Polri Bantah Kelurkan Rp408 Miliar untuk Tangkal Demo Tolak UU Ciptaker
Kepala Divisi Humas Polri Irjen Pol Argo Yuwono

JAKARTA, SENAYANPOST.com - Kepala Divisi Humas Polri Irjen Pol Argo Yuwono membantah anggapan bahwa pihaknya telah berbelanja peralatan sebesar Rp408 miliar sejak September khusus untuk menangkal demonstrasi menolak Omnibus Law UU Cipta Kerja.

Sebelumnya, Indonesia Corruption Watch (ICW) menduga Polri belanja peralatan sejak September khusus untuk pengamanan demonstrasi Omnibus Law UU Ciptaker. "Tidak benar kalau ada anggapan bahwa pengadaan untuk pengamanan demo UU Ciptaker," kata Argo.

Argo mengatakan belanja peralatan pada tahun ini baru dipakai untuk tahun depan. Tidak langsung dipakai. Termasuk anggaran yang dibelanjakan pada September lalu.

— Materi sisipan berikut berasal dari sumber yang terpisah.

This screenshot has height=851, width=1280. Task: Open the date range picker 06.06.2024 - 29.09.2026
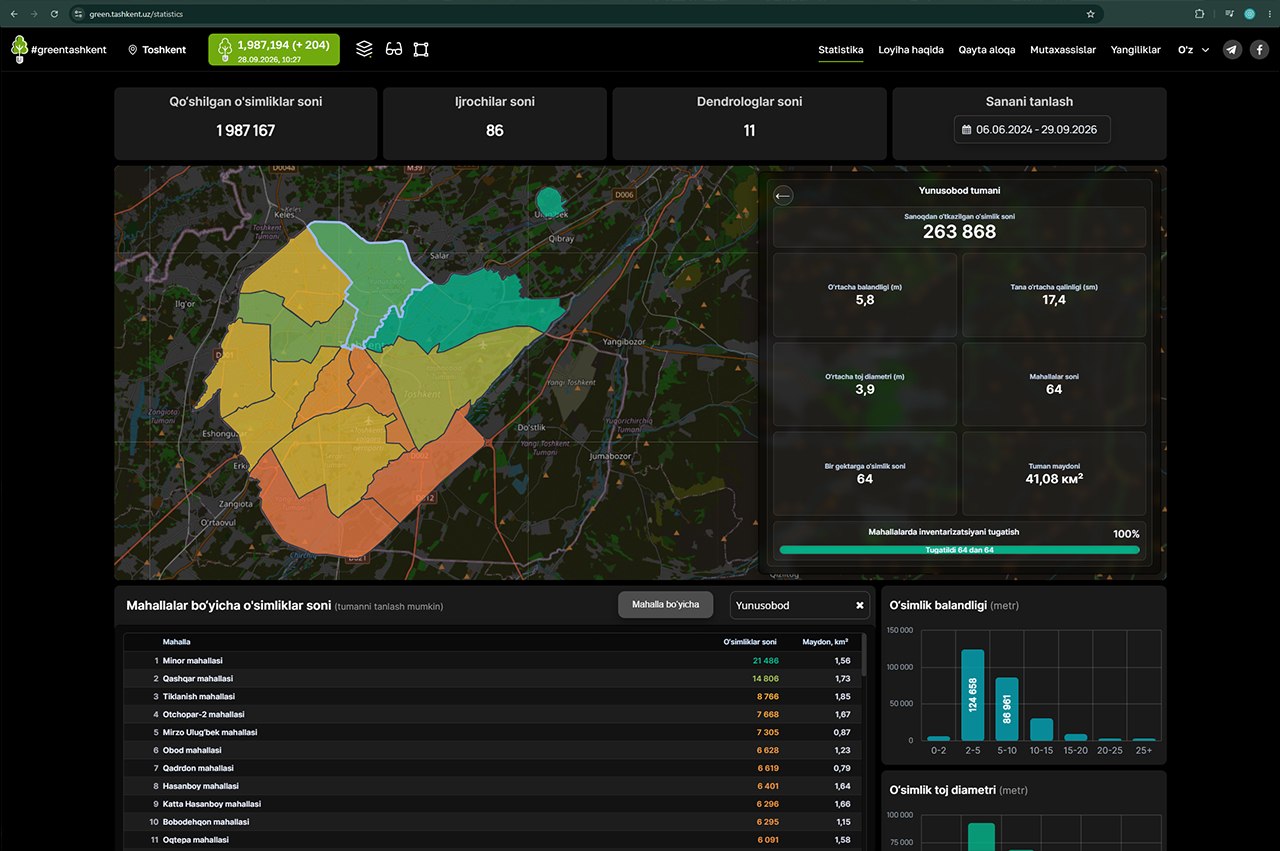point(1032,129)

"Pengadaan di kepolisian direncanakan dan diajukan ke DPR tahun ini, untuk dilaksanakan tahun depan," katanya.

Argo juga mengatakan bahwa pembelian peralatan untuk pengamanan tidak hanya dipakai untuk di wilayah Jakarta. Justru disebarkan ke berbagai wilayah Indonesia terutama yang menggelar Pilkada 2020.

Diketahui, Pilkada 2020 akan dihelat serentak di 270 daerah. Pemungutan suara akan dilaksanakan pada 9 Desember mendatang. "Didistribusikan ke seluruh Indonesia dan yang diutamakan yang ada pilkadanya," kata Argo.

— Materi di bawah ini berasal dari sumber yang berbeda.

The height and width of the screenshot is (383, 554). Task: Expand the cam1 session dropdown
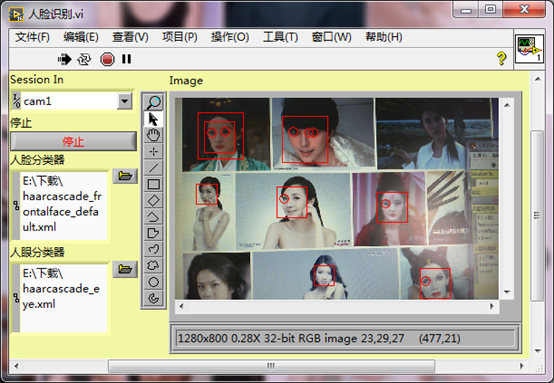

Dia menegaskan bahwa masyarakat bisa mengakses LPSE untuk melihat pengadaan yang dilakukan oleh Polri. Masyarakat bisa memantau jika memang ada pengadaan yang tidak sesuai aturan.

Sebelumnya, menemukan data bahwa Polri telah berbelanja senilai Rp408,8 miliar diduga untuk keperluan pengamanan demonstrasi penolakan Omnibus Law UU Cipta Kerja sejak September.

Berdasarkan data ICW, Polri sudah belanja sejak pertengahan September lalu. Sementara Omnibus Law UU Cipta Kerja sendiri baru disahkan Rapat Paripurna DPR pada 5 Oktober.

"Diduga berkaitan dengan antisipasi aksi massa penolakan UU Cipta Kerja atau Omnibus Law," kata peneliti ICW Wana Alamsyah melalui keterangan resmi, Kamis (8/10).